SUPPLIED MATERIAL:

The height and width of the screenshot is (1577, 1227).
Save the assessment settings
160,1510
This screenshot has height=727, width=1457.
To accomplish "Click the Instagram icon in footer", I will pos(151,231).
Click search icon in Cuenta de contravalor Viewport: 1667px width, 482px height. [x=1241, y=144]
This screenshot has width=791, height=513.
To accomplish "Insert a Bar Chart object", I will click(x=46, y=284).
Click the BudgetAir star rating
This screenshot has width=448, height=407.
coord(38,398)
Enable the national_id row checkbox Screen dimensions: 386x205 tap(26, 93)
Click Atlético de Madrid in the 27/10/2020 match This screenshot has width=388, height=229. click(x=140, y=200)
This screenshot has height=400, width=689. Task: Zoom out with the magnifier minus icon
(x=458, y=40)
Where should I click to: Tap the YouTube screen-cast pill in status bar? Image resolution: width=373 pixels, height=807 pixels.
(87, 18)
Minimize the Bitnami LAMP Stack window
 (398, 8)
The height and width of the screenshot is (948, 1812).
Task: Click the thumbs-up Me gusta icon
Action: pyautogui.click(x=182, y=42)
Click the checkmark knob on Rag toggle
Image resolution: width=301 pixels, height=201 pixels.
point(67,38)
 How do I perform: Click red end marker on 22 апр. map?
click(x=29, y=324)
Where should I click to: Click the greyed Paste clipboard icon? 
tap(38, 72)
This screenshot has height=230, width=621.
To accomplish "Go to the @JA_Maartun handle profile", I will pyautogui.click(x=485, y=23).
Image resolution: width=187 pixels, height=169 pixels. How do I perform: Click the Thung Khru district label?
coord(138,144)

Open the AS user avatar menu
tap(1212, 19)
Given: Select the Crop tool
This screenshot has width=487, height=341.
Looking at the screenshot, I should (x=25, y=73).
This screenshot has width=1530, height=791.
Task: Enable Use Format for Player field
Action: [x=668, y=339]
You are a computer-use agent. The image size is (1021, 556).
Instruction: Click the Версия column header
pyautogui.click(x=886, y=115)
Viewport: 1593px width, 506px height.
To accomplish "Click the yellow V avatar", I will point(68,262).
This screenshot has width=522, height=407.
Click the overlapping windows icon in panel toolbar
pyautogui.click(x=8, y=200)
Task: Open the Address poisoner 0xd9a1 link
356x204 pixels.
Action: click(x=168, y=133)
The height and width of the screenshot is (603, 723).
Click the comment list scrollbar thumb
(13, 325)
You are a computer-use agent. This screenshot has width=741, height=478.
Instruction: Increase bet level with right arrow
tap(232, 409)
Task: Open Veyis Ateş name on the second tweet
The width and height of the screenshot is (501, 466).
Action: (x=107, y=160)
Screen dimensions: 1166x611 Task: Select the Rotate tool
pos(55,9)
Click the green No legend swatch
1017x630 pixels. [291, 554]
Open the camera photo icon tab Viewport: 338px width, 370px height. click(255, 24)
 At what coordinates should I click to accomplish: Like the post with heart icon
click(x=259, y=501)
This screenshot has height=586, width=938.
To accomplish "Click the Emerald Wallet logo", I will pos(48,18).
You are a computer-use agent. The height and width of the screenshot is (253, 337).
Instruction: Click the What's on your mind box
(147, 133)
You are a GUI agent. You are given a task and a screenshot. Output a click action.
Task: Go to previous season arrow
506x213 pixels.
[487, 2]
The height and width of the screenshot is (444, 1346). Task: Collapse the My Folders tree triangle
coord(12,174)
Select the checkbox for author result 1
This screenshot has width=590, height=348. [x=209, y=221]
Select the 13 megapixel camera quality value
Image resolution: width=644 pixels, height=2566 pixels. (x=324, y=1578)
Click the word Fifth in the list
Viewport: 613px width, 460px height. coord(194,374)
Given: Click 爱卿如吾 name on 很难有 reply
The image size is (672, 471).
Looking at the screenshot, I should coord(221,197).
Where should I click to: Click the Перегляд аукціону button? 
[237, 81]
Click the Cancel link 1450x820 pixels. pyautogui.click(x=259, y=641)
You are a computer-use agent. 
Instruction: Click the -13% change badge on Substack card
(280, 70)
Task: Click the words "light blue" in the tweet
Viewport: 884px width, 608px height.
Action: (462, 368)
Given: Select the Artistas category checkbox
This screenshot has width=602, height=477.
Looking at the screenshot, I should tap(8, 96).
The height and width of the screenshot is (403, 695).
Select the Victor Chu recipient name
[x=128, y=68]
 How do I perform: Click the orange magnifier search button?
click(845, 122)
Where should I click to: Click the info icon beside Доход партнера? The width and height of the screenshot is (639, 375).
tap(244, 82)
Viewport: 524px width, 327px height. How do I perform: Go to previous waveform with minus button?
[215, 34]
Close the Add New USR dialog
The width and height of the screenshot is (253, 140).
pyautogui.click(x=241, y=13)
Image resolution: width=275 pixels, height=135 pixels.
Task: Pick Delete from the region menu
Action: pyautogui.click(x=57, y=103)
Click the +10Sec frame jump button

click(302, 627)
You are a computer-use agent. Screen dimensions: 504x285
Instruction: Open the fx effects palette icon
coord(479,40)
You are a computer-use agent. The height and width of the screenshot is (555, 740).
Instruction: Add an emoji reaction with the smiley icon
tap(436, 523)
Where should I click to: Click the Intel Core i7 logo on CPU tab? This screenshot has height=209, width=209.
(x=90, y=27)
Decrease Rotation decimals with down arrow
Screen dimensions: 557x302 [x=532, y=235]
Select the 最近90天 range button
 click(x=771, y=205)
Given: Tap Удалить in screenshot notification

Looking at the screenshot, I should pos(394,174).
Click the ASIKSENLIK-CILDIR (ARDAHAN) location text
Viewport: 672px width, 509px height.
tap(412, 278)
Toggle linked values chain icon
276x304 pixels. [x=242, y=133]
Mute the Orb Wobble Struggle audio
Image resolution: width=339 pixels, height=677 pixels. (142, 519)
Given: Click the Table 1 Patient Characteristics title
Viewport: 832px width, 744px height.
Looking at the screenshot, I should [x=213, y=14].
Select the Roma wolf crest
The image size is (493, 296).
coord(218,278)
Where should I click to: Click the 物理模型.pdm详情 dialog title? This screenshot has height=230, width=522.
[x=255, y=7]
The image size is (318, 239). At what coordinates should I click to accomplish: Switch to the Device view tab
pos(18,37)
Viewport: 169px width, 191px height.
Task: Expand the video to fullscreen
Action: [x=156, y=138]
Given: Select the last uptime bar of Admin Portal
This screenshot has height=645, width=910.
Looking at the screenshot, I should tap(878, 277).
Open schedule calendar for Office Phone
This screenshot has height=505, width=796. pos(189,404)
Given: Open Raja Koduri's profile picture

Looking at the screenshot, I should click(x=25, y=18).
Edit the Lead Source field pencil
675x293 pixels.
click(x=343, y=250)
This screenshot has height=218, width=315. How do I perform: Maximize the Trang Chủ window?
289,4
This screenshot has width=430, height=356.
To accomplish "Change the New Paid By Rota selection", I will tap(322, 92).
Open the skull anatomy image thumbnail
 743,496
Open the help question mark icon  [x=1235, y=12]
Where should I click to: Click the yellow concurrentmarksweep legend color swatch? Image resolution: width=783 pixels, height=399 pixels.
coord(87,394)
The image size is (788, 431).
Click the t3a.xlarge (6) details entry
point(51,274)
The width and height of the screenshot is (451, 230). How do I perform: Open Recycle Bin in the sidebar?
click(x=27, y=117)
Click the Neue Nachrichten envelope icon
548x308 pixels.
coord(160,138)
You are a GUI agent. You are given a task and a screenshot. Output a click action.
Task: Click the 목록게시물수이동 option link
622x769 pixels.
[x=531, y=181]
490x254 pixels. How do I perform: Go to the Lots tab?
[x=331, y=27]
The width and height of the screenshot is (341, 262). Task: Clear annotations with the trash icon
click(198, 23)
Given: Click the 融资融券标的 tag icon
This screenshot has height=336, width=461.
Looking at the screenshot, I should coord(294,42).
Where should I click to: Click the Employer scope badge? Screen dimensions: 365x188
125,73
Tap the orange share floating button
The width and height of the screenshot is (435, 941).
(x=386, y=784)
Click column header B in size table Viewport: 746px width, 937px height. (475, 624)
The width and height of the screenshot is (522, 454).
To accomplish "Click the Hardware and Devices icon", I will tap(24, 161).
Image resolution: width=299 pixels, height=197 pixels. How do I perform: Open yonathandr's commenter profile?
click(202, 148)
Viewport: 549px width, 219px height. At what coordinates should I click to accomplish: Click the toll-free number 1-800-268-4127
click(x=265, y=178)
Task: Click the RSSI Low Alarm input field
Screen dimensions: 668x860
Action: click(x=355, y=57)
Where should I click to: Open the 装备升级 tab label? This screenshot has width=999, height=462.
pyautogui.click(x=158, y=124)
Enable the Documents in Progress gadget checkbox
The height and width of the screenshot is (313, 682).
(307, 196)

WORK REQUIRED:
Once you have checked every line of the material above, return the ones that hold the string "computer".

SOLUTION TO THIS PROBLEM:
You are a computer-use agent. The image size is (1021, 556).
You are a computer-use agent. This screenshot has width=741, height=478.
You are a computer-use agent. The height and width of the screenshot is (253, 337).
You are a computer-use agent. 
You are a computer-use agent. Screen dimensions: 504x285
You are a computer-use agent. The height and width of the screenshot is (555, 740).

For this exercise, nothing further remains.